Based on results from the 2017 and 2018 wells, Storm management is using an 11 Bcf raw gas type curve (internal estimate) to forecast production which represents an average of the expected result at Umbach and Nig.  Future wells will be longer (2300 to 2400 metres) and have more fracture stages (41 to 47) which is expected to result in further improvement to rates and reserves.  More detail on well performance and management’s type curve is available in the presentation on Storm’s website at www.stormresourcesltd.com.

HEDGING AND TRANSPORTATION

Commodity price hedges are used to support longer-term growth with the objective being to protect pricing on 50% of current production for the next 12 months and 25% for 13 to 24 months forward. Anticipated production growth is not hedged.

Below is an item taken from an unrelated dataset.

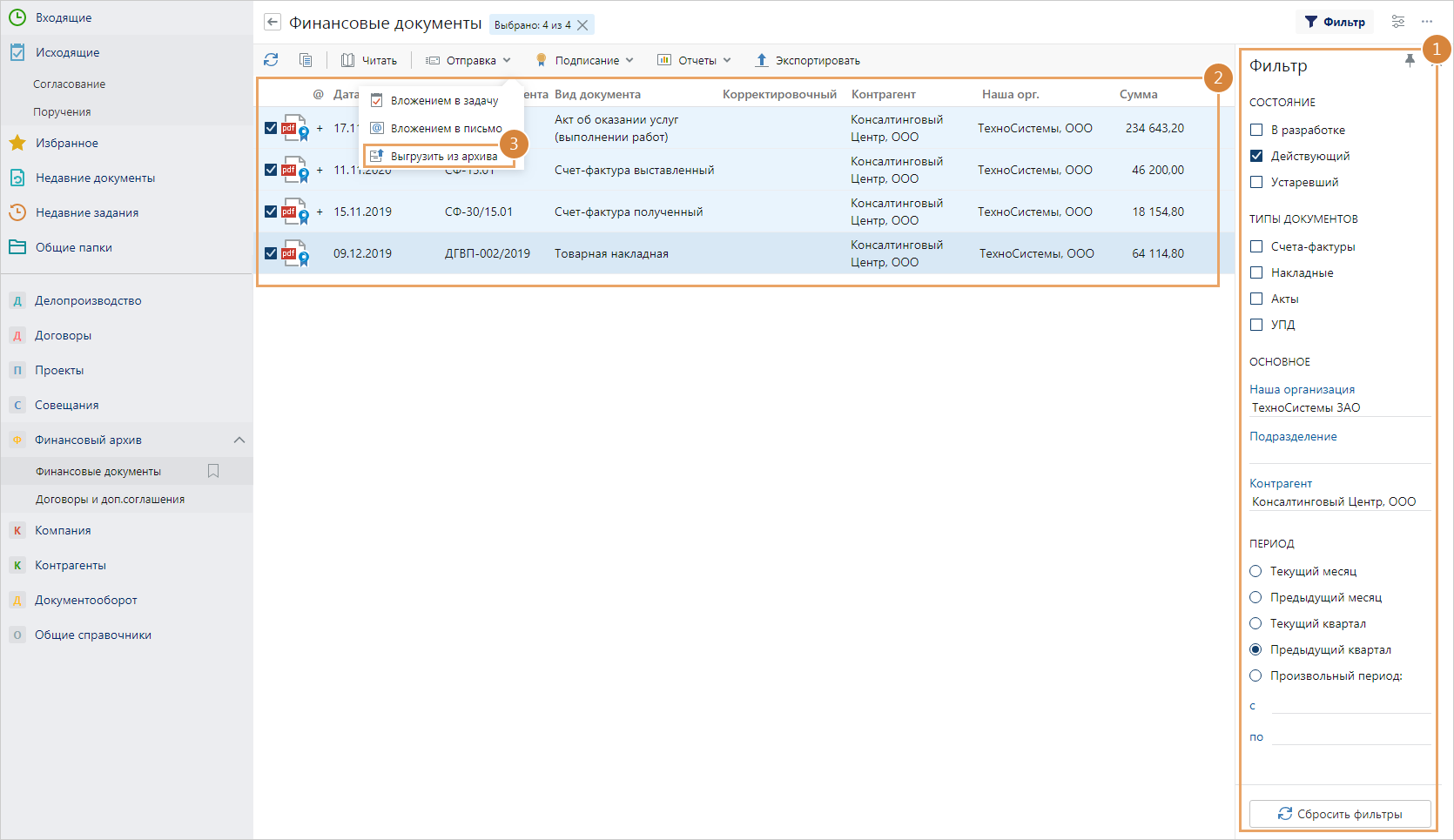
Task: Uncheck the Действующий state checkbox
Action: point(1256,156)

Note that approximately 80% of Storm’s liquids production (condensate and butane) is priced in reference to WTI. The current hedge position protects approximately 43% of forecast production for 2019.

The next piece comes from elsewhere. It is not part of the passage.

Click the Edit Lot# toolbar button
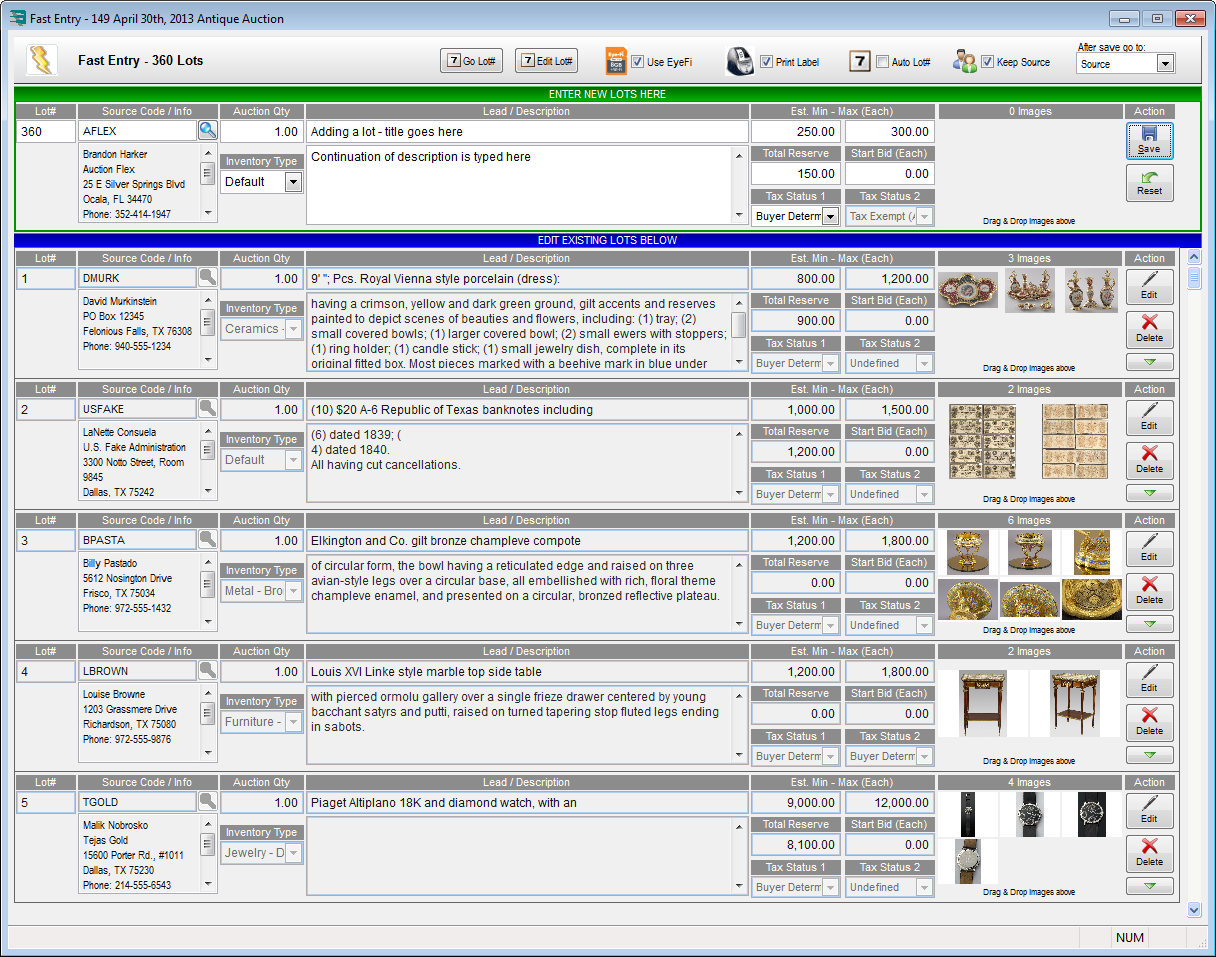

2019 Crude Oil  875 Bpd WTI Cdn$71.24/Bbl floor, Cdn$84.60/Bbl ceiling
    625 Bpd WTI Cdn$78.51/Bbl
  Propane 200 Bpd Conway Cdn$42.87/Bbl
  Natural Gas 43,500 Mmbtu/d (36.7 Mmcf/d) Chicago Cdn$3.26/Mmbtu
    8,400 Mmbtu/d (7.1 Mmcf/d) Sumas Cdn$2.86/Mmbtu
    2,500 GJ/d (2.0 Mmcf/d) AECO Cdn$1.94/GJ
    2,250 GJ/d (1.8 Mmcf/d) Station 2 Cdn$1.73/GJ
       
  1. The Alliance Pipeline tariff to Chicago is approximately Cdn$1.20 per Mmbtu including the cost of fuel.

Firm transportation commitments for natural gas provide diversification for sales and are summarized below:

Alliance to Chicago(1) 56 – 70 Mmcf/d  
Enbridge T-north to Station 2 16 Mmcf/d  
Enbridge T-north & TCPL to AECO 13 Mmcf/d  
Enbridge T-north to Station 2/Sumas(2) 12 Mmcf/d  
Alliance to ATP 5 Mmcf/d  
Total 102 – 116 Mmcf/d  
     
  1. Preferential interruptible adds up to 14 Mmcf/d 
  2. Sumas price less US$0.69/Mmbtu

In the fourth quarter, 63% of natural gas sales were at a Chicago price, 26% at Western Canadian pricing, and 11% at a Sumas price less a marketing adjustment.  Production exceeding firm capacity is directed to Chicago and/or Station 2 on an interruptible basis depending on which sales point offers a higher net price.

OUTLOOK

For the first quarter of 2019, production is forecast to be 17,500 to 20,000 Boe per day.  As was previously communicated in a press release dated January 15, 2019, the McMahon Gas Plant was shut in for 17 days starting January 2nd to repair a failure on the flare system piping.  During this time, production was reduced to 4,500 Boe per day.  Production to date has averaged 18,000 Boe per day based on field estimates.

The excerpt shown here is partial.